Transposons maintenant à l’ensemble du marché de l’emploi. Malgré des déclarations très volontaristes en 2017 pour enfin décrisper et relancer le marché de l’emploi fortement et durablement, Emmanuel Macron a certes obtenu des résultats avec un taux de chômage qui est descendu de 9,4% en 2017 à 7,5% aujourd’hui, mais pour une bonne part en soutenant fortement l’apprentissage, et d’autre part en misant sur la croissance économique au prix d’allégements de prélèvements conséquents pour les entreprises (impôts et cotisations sociales sur les salariés au Smic).

Résultat : depuis 2022 et la guerre en Ukraine qui a entraîné une hausse des prix de l’énergie, l’inflation et les crispations géopolitiques qui gèlent les échanges économiques mondiaux, la croissance patine et le taux de chômage ne baisse plus.

Pis : les nuages qui s’amoncellent sur l’économie pour les mois qui viennent laisse augurer d’une possible remontée du chômage.
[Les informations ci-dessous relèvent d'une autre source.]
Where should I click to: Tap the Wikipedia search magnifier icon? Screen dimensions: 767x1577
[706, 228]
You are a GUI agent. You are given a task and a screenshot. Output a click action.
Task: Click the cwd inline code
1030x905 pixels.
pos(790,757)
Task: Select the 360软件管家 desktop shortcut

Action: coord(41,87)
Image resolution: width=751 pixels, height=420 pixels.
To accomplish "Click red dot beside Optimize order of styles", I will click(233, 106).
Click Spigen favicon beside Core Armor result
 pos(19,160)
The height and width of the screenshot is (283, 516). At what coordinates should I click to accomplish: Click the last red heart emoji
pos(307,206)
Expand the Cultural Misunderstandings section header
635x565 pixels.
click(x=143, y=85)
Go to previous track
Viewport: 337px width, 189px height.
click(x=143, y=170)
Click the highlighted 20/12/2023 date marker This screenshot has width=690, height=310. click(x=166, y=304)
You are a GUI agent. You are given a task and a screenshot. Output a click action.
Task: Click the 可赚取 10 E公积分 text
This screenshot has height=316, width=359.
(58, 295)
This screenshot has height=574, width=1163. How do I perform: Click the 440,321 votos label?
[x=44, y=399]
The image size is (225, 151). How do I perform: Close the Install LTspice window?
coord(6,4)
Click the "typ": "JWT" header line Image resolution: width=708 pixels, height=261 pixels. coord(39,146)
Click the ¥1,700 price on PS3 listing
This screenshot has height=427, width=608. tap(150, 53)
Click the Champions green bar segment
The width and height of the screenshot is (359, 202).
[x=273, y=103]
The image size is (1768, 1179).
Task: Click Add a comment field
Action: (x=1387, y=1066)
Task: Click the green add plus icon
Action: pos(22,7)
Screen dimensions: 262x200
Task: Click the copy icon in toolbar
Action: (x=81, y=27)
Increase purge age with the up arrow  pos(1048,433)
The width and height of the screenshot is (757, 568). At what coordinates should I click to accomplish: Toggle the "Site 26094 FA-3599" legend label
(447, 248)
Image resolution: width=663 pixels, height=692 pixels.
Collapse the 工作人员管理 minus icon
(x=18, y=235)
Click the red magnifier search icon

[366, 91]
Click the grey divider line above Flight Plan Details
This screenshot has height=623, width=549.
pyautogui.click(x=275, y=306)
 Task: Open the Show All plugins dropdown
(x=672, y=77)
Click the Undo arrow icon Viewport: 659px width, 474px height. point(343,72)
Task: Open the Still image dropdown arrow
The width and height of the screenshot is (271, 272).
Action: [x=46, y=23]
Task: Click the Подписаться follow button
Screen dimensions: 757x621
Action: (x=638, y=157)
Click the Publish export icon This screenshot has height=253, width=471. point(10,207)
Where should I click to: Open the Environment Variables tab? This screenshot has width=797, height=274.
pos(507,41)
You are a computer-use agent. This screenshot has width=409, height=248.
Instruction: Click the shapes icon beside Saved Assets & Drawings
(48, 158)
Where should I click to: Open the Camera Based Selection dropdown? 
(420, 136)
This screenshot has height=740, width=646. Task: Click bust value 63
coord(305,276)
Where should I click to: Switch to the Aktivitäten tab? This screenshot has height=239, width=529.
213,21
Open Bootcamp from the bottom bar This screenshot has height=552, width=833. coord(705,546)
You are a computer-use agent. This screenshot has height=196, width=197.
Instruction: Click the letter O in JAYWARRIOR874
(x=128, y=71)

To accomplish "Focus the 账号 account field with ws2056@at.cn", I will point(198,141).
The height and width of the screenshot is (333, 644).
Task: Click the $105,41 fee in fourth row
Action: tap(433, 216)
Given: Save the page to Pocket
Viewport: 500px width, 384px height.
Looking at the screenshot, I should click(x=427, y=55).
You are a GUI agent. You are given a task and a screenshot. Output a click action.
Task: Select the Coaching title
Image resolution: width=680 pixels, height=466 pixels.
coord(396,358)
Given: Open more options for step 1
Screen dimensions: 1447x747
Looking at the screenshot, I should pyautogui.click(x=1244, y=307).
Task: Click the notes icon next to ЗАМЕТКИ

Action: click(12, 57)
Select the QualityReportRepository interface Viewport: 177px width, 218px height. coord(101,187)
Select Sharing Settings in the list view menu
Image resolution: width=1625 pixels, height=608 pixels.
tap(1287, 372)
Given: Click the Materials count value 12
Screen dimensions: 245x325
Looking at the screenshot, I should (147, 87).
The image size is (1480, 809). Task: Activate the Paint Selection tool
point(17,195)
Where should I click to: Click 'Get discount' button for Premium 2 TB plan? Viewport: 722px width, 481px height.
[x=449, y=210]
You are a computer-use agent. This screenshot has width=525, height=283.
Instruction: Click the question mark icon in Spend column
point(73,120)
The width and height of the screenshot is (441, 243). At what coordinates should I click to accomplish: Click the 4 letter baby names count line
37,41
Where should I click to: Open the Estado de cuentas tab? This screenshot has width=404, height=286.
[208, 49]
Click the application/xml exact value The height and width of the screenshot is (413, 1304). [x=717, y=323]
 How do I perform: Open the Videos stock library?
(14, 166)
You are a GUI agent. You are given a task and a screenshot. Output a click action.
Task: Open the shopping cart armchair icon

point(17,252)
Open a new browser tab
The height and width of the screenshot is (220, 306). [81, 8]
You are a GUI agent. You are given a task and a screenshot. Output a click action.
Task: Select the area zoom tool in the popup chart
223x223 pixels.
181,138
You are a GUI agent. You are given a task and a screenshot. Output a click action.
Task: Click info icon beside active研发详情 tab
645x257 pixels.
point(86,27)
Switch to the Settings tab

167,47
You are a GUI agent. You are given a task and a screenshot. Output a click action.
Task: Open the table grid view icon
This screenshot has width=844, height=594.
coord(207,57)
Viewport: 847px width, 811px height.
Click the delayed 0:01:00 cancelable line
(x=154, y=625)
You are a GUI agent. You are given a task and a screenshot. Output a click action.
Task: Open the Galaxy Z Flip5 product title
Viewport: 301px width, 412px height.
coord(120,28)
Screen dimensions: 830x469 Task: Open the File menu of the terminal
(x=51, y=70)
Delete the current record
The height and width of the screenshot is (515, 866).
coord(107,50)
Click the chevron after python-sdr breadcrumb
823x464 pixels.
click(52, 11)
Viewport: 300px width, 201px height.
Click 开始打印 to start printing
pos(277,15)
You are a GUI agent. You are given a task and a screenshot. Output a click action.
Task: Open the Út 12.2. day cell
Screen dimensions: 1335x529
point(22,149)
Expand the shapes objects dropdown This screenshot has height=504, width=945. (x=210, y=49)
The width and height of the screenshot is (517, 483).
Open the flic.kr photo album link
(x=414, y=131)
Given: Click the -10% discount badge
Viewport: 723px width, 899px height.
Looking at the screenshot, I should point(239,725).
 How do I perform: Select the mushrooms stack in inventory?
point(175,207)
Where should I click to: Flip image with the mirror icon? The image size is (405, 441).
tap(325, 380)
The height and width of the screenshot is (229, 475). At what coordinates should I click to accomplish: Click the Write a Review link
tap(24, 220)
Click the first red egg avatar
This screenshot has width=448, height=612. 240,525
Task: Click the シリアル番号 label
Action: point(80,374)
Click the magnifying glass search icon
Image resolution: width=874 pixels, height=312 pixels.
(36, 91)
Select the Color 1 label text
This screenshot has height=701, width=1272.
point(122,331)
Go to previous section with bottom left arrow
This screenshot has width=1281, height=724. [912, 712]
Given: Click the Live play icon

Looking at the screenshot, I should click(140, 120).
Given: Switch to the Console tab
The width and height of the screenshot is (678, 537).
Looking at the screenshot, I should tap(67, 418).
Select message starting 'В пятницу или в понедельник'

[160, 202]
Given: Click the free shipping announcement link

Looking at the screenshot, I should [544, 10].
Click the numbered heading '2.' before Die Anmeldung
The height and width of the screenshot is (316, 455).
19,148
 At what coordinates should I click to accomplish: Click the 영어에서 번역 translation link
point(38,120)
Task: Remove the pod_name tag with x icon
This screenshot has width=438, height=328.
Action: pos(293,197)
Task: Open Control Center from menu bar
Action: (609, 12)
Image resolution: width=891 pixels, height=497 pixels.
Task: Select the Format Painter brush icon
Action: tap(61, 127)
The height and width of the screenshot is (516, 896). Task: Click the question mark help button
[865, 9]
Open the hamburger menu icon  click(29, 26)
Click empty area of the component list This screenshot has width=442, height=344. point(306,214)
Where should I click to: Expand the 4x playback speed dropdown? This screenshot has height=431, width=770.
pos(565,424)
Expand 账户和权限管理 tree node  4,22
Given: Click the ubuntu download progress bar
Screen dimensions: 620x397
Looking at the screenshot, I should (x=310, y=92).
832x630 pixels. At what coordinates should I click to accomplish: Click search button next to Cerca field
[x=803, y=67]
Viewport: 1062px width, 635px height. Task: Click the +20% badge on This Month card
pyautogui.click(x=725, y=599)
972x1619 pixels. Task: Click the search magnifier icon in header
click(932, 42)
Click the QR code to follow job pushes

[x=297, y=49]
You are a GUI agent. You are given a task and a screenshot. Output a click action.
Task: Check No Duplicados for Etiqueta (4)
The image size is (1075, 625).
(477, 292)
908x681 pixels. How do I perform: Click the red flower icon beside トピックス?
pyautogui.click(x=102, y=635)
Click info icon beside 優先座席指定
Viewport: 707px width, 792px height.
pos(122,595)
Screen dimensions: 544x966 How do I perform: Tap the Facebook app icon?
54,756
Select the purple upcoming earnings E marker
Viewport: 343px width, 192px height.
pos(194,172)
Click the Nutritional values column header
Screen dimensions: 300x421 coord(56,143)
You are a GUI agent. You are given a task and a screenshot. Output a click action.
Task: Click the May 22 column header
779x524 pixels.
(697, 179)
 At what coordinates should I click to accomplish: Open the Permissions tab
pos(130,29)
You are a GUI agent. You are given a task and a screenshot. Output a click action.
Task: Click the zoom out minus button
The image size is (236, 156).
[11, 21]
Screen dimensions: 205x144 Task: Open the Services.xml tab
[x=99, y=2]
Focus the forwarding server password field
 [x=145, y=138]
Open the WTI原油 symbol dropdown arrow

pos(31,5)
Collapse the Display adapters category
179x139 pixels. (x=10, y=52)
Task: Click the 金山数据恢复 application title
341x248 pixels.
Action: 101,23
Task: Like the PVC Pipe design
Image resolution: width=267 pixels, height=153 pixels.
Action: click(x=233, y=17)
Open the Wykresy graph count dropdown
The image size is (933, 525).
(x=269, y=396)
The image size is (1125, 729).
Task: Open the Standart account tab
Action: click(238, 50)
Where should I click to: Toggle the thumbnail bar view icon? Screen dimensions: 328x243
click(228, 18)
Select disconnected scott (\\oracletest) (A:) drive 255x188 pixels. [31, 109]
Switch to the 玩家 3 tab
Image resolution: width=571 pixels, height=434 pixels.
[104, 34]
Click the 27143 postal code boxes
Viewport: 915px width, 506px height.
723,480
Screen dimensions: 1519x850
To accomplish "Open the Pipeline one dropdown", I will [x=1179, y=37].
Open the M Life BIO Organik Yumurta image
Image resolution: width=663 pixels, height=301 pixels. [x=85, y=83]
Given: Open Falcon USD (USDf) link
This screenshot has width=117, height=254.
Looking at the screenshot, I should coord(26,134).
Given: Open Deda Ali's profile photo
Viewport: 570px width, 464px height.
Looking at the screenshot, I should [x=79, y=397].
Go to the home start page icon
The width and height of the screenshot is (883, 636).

Alors ? Le chômage est-il condamné en France à être au-dessus de celui de ses voisins ? Est-on condamné à attendre toujours plus de croissance et de PIB pour relancer l’emploi ? Comment résoudre ce paradoxe d’une situation où d’un côté, les employeurs ne parviennent pas à recruter et de l’autre, 2 200 000 personnes sont comptabilisées comme chômeurs ? Fatalité ? L’association ALSES répond non, ce n’est pas une fatalité. Il suffit pour cela de s’inspirer des dispositifs qui marchent comme par exemple celui de l’aide à l’embauche des apprentis.

De fait, si le mécanisme des aides financières fonctionne pour l’apprentissage, pourquoi ne fonctionnerait-il pas pour tous les emplois ? Secundo, pourquoi cibler des aides sur tel ou tel public avec systématiquement des injustices consécutives aux effets de seuil et autres effets d’aubaine ? En témoigne l’exemple récent des déclarations du premier ministre souhaitant « désmicardiser » la France. De fait, en 10 ans, le nombre de personnes payées au Smic a doublé en France. Rien d’étonnant : pour chaque emploi au Smic, les employeurs ne paient aucune cotisation sociale et a contrario, dès la première augmentation de 100€ nets pour le salarié, l’employeur paie 483 euros supplémentaires. Si on veut encourager les salaires, n’est-il pas plus logique de lisser les cotisations sociales à un même niveau pour tout le monde ? Tertio : est-on obligé de s’en remettre à l’espérance de croissance comme les indiens attendaient la pluie pour relancer la dynamique de l’emploi ? Ne constate-t-on pas justement que pour l’alternance, les entrées en apprentissage restent toujours aussi dynamiques malgré l’inflation et les prix de l’énergie ? Ne voit-on pas que précisément, la principale variable qui fait monter les entrées en apprentissage depuis la loi de 2018, c’est moins le taux de croissance que le niveau de l’aide accordée aux employeurs ?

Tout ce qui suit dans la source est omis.